#### PROVIDED INFORMATION ####
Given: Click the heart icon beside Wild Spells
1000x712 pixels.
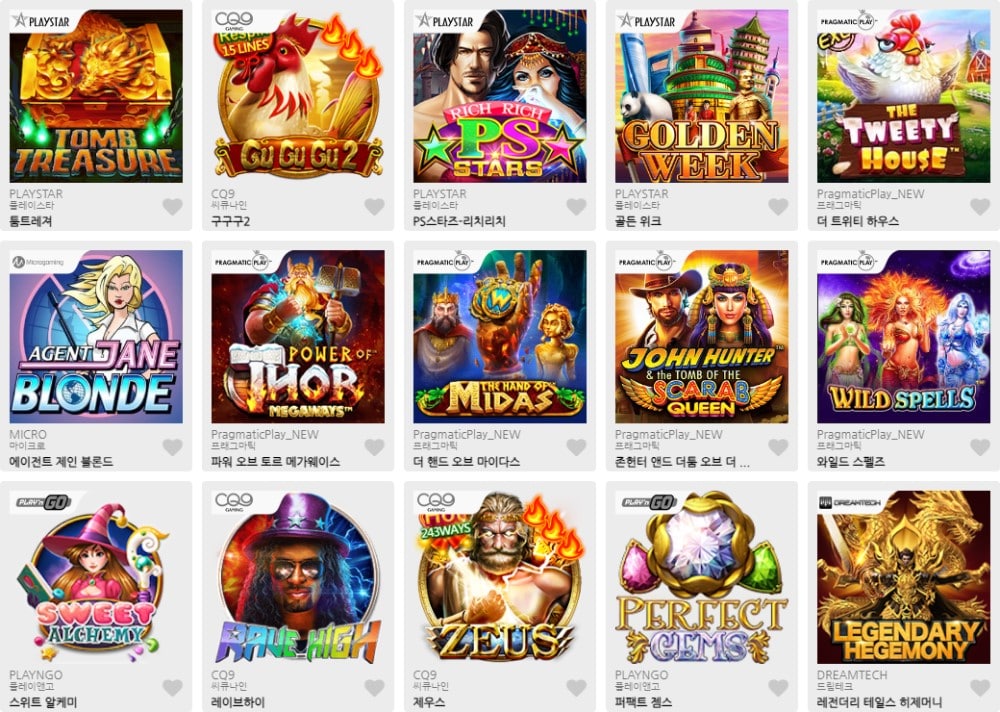Looking at the screenshot, I should (x=980, y=447).
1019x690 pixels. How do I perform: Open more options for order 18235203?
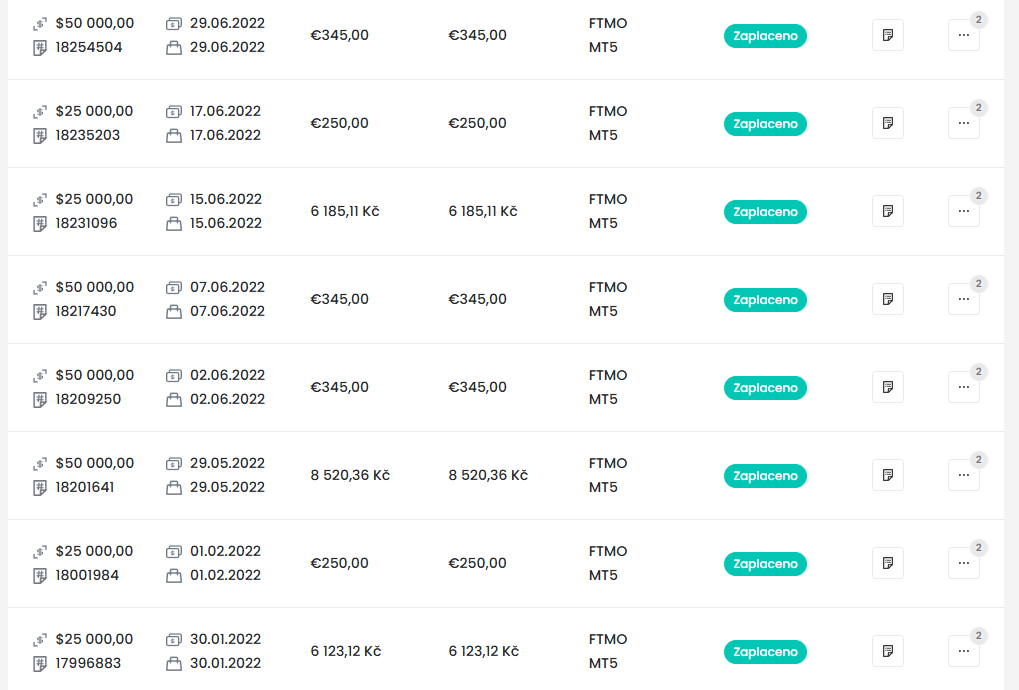point(964,124)

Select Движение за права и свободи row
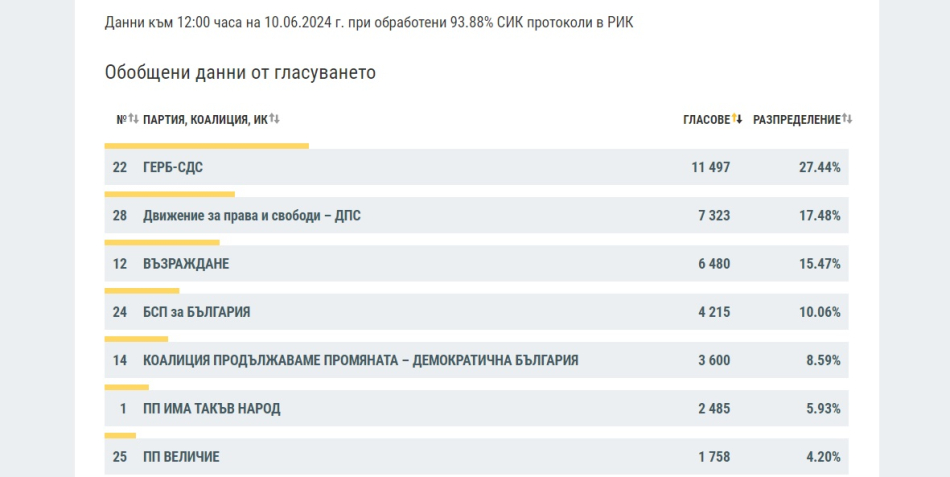point(476,215)
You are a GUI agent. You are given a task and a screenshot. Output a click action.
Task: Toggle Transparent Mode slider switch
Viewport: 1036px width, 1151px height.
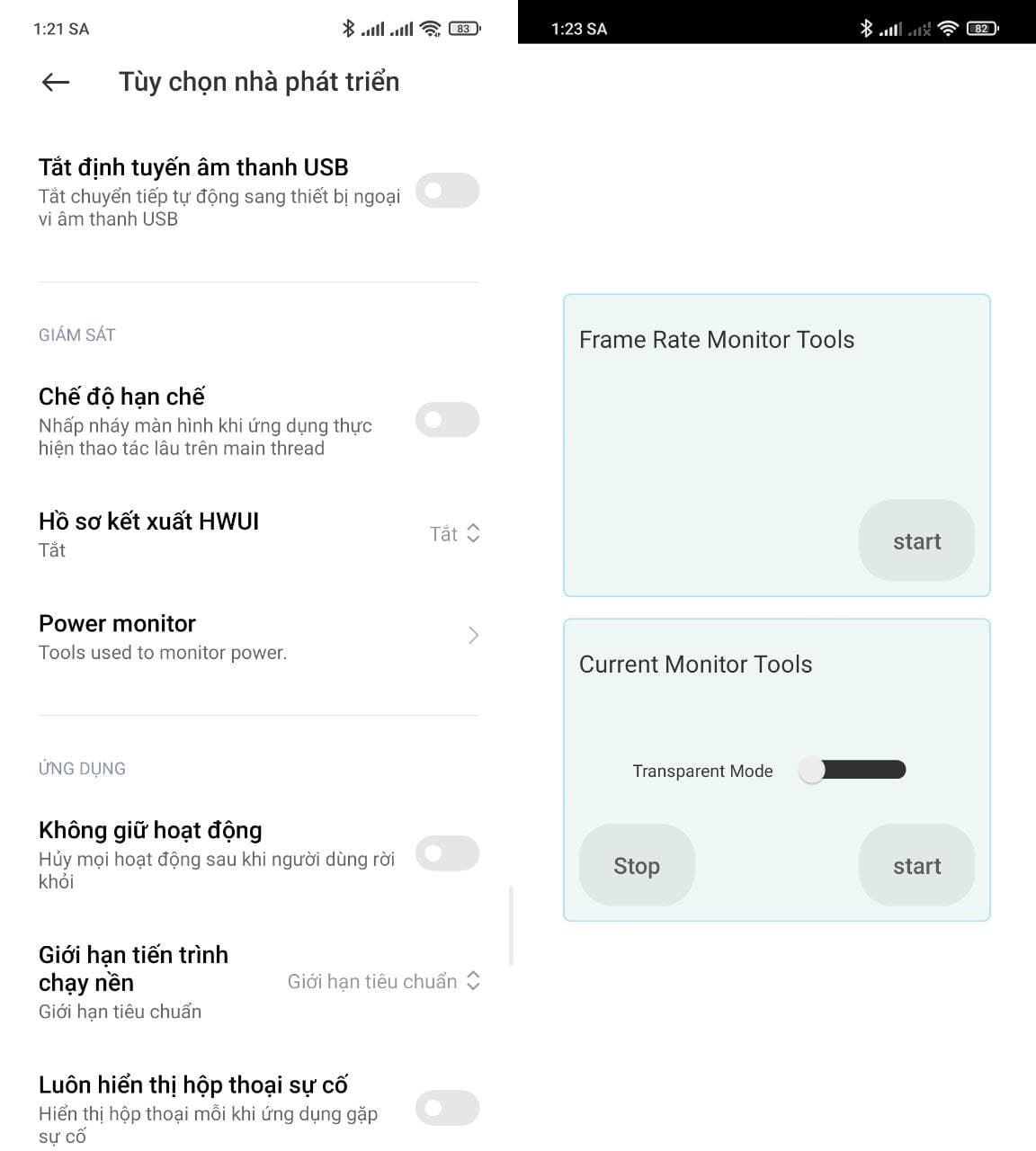pyautogui.click(x=852, y=771)
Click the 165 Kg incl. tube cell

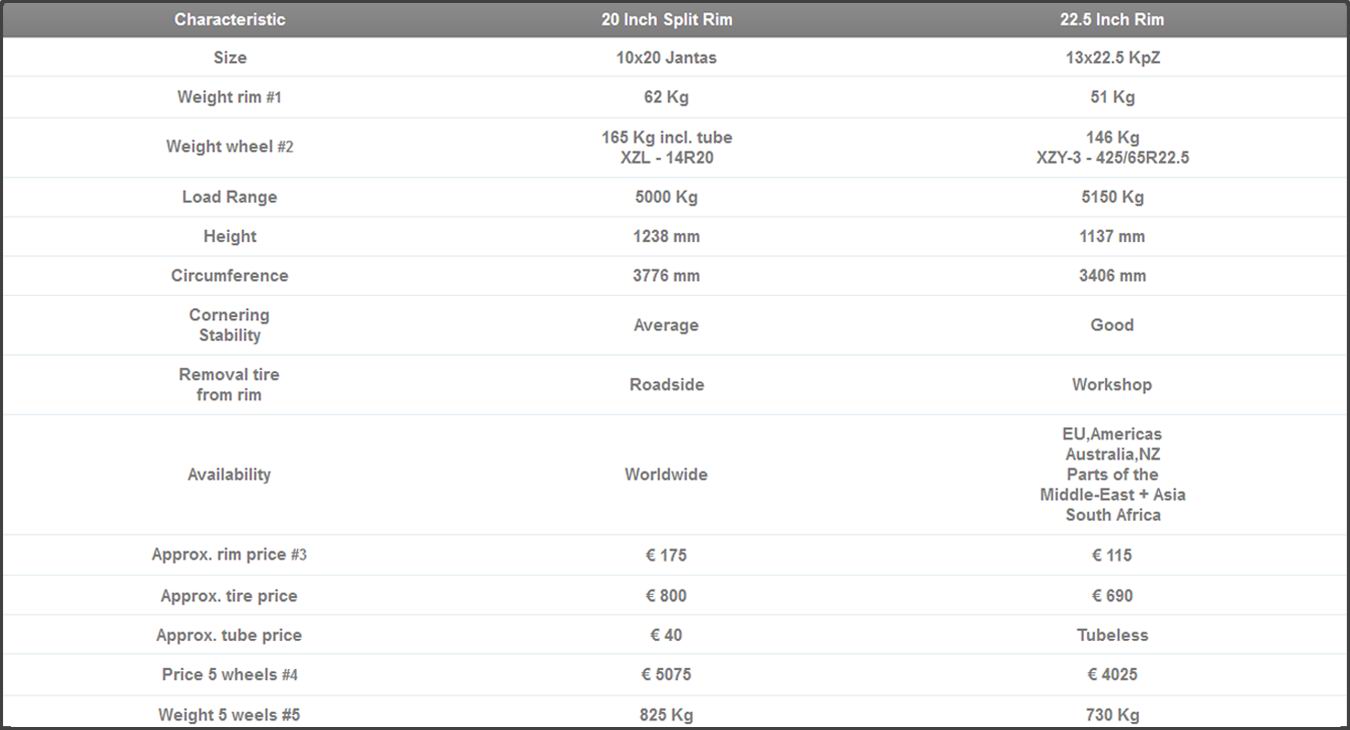666,137
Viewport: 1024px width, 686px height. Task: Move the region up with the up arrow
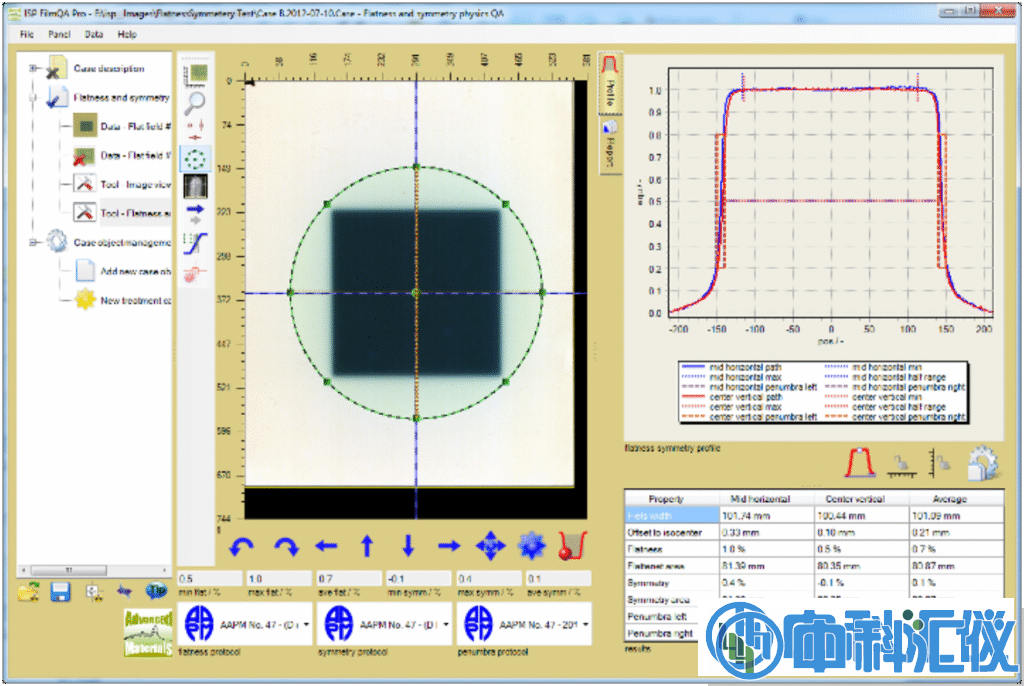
####
HOW TO COMPLETE THIS TASK>
Print once more, exactly, the lines from the one with "Select Движение за права и свободи row" through the last line of the data, both ends included, without any pictures.

RESPONSE>
Select Движение за права и свободи row
point(476,215)
You are a GUI agent. You are given a task and a screenshot. Output a click action.
Task: Toggle Transparent Mode slider switch
Viewport: 1036px width, 1151px height.
pyautogui.click(x=852, y=771)
Click the 165 Kg incl. tube cell

666,137
Viewport: 1024px width, 686px height. Task: Move the region up with the up arrow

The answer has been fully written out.